WHAT THE EXERCISE ASKS.
Each line below is to be set down again exactly.

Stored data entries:

::::

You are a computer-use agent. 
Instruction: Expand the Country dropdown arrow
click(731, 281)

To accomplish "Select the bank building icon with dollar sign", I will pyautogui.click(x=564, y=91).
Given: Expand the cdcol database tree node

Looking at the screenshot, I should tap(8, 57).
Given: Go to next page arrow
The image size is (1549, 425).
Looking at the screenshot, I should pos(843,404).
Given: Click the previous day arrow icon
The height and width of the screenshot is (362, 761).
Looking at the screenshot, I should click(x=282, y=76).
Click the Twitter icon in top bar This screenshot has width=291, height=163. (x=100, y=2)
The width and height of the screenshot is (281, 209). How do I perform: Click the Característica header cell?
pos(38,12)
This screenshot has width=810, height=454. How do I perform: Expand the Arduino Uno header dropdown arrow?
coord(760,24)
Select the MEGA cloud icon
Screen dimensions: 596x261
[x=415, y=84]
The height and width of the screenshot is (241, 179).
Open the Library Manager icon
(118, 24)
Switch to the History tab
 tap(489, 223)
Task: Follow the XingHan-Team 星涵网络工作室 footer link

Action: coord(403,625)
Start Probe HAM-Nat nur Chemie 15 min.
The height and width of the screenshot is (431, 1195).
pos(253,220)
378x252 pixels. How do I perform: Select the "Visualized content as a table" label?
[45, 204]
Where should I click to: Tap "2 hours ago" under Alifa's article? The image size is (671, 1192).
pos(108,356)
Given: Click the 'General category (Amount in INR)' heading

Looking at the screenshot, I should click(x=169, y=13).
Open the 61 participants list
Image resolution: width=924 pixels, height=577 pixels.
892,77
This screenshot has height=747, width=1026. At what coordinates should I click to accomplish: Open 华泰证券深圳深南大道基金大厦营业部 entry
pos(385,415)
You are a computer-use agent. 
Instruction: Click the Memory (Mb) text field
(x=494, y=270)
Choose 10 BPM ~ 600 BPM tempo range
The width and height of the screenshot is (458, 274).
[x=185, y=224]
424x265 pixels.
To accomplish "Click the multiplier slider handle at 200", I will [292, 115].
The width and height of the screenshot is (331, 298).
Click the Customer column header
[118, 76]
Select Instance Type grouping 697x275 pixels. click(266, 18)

::::

EXERCISE RESULT.
You are a computer-use agent. 
Instruction: Expand the Country dropdown arrow
click(731, 281)

To accomplish "Select the bank building icon with dollar sign", I will pyautogui.click(x=564, y=91).
Given: Expand the cdcol database tree node

Looking at the screenshot, I should tap(8, 57).
Given: Go to next page arrow
The image size is (1549, 425).
Looking at the screenshot, I should pos(843,404).
Given: Click the previous day arrow icon
The height and width of the screenshot is (362, 761).
Looking at the screenshot, I should click(x=282, y=76).
Click the Twitter icon in top bar This screenshot has width=291, height=163. (x=100, y=2)
The width and height of the screenshot is (281, 209). How do I perform: Click the Característica header cell?
pos(38,12)
This screenshot has width=810, height=454. How do I perform: Expand the Arduino Uno header dropdown arrow?
coord(760,24)
Select the MEGA cloud icon
Screen dimensions: 596x261
[x=415, y=84]
The height and width of the screenshot is (241, 179).
Open the Library Manager icon
(118, 24)
Switch to the History tab
 tap(489, 223)
Task: Follow the XingHan-Team 星涵网络工作室 footer link

Action: coord(403,625)
Start Probe HAM-Nat nur Chemie 15 min.
The height and width of the screenshot is (431, 1195).
pos(253,220)
378x252 pixels. How do I perform: Select the "Visualized content as a table" label?
[45, 204]
Where should I click to: Tap "2 hours ago" under Alifa's article? The image size is (671, 1192).
pos(108,356)
Given: Click the 'General category (Amount in INR)' heading

Looking at the screenshot, I should click(x=169, y=13).
Open the 61 participants list
Image resolution: width=924 pixels, height=577 pixels.
892,77
This screenshot has height=747, width=1026. At what coordinates should I click to accomplish: Open 华泰证券深圳深南大道基金大厦营业部 entry
pos(385,415)
You are a computer-use agent. 
Instruction: Click the Memory (Mb) text field
(x=494, y=270)
Choose 10 BPM ~ 600 BPM tempo range
The width and height of the screenshot is (458, 274).
[x=185, y=224]
424x265 pixels.
To accomplish "Click the multiplier slider handle at 200", I will [292, 115].
The width and height of the screenshot is (331, 298).
Click the Customer column header
[118, 76]
Select Instance Type grouping 697x275 pixels. click(266, 18)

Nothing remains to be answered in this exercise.